Coutinho filma filhos de santos da favela

CRISTIAN AVELLO CANCINO
free-lance para a Folha

Eduardo Coutinho subiu o morro. Convenceu as pessoas da comunidade da favela Vila Parque da Cidade, na Gávea, Rio de Janeiro, a conceder entrevistas que bem poderiam lembrar seções de psicanálise, dada a franca intensidade dos depoimentos captados.
O resultado é "Santo Forte", documentário que estréia hoje, trazendo de volta ao cartaz um filme de Coutinho, autor de "Cabra Marcado para Morrer".
Mas este não é um filme apenas de depoimentos, apesar de se valer deles para a boa "invasão" de privacidade a que se propõe. Enquanto o diretor vai ganhando a confiança dos entrevistados, revela que aqueles testemunhos sinceros e benevolentes exprimiram-se a troco de dinheiro (R$ 30 por cabeça falante).

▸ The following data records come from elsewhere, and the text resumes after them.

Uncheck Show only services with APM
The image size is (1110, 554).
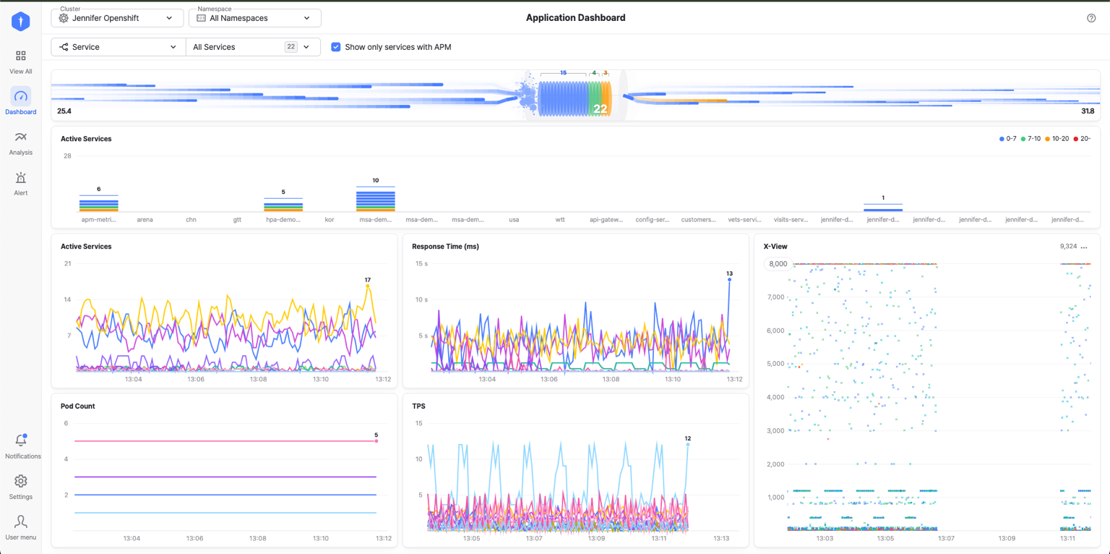point(335,47)

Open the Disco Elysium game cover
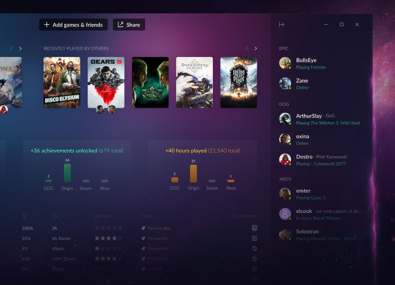pyautogui.click(x=62, y=82)
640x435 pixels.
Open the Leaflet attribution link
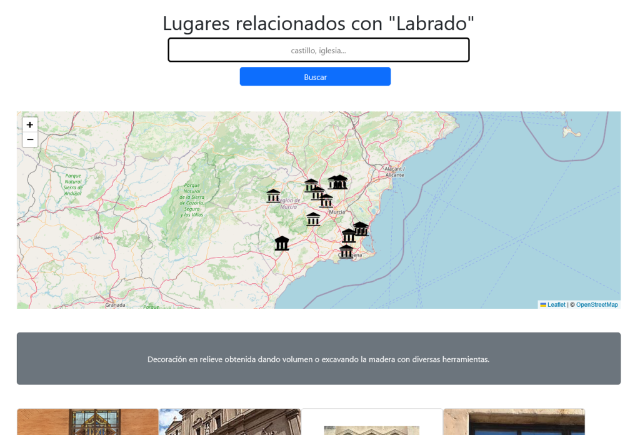[556, 305]
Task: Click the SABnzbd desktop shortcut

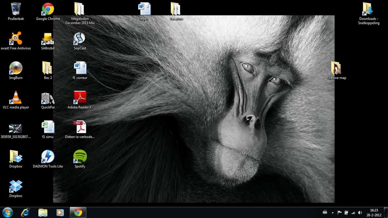Action: click(48, 39)
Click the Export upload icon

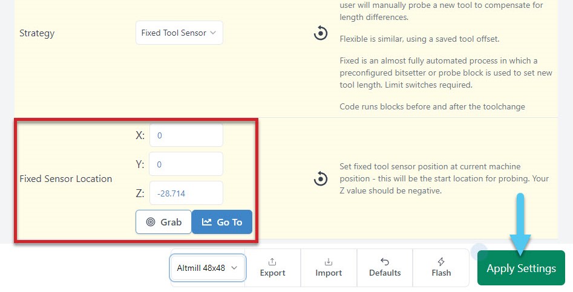272,261
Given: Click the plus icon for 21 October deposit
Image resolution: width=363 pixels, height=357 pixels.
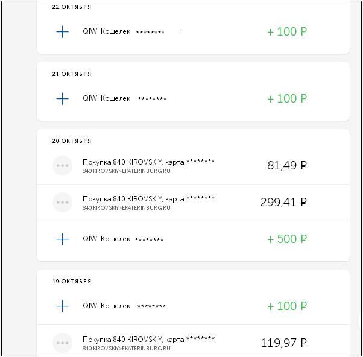Looking at the screenshot, I should point(62,99).
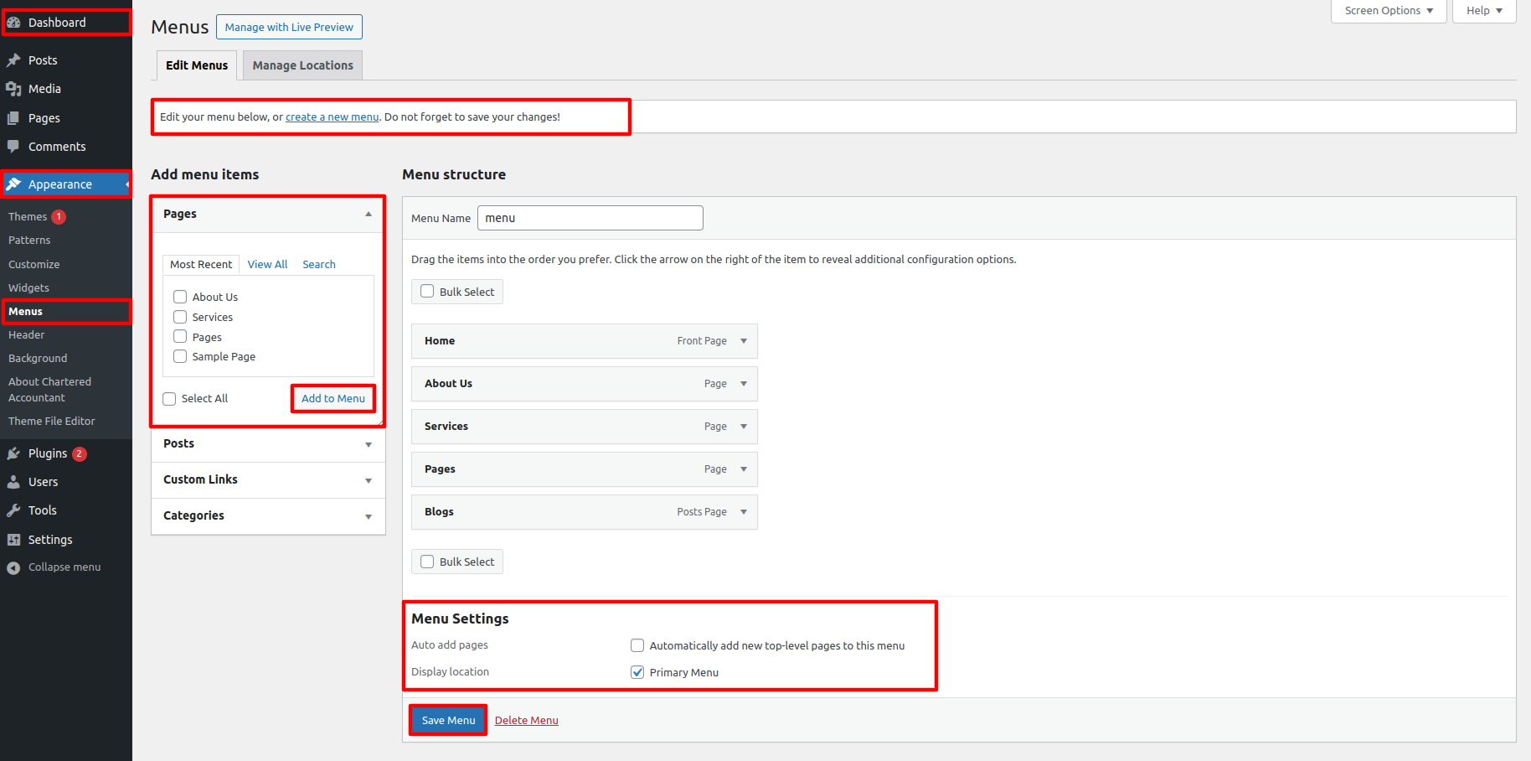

É prática comum no documentário. "Há cem anos se faz isso", diz o diretor. Paga-se um cachê para o depoimento, mas aqui Coutinho teve a impudência digna de revelar a norma. No próprio filme. "As pessoas estão viciadas no documentário que diz que tudo aquilo é verdade e acabou."
Eis apenas um dos aspectos de "Santo Forte", primeiro longa-metragem produzido por uma ONG no Brasil, a Cecip (Centro de Criação de Imagem Popular), que já tem no currículo uma centena de documentários em vídeo. Este também foi feito em vídeo, mas estréia no cinema após um processo de cinescopagem, como os filmes do Dogma.
"Santo Forte" refaz involuntariamente o que o sociólogo Sérgio Buarque de Holanda detectou com precisão, na raiz da formação religiosa do "cordial povo brasileiro": "Há uma religiosidade de superfície, menos atenta ao sentido íntimo das cerimônias do que ao colorido e à pompa exterior, quase carnal em seu apego ao concreto e em sua rancorosa incompreensão de toda verdadeira espiritualidade", relatou em "Raízes do Brasil".
Exemplar dessa faceta despojada, um tanto agressiva a olhos europeus apostólicos romanos, é o depoimento da dançarina Carla Santana, que conta como se desvinculou da umbanda: "Os cultos me deixavam a roupa suja, o corpo dolorido". Mudou-se para uma igreja evangélica.
É uma busca utilitária, com motivo arraigado no cotidiano do morro, observada com zelo pelo cineasta: "Todo investimento que as pessoas fazem na religião não é apenas material, é muito mais um investimento simbólico. Mas esse é um tipo de sabedoria prática, diferente da relação que poderíamos julgar ideal de um ponto de vista europeu".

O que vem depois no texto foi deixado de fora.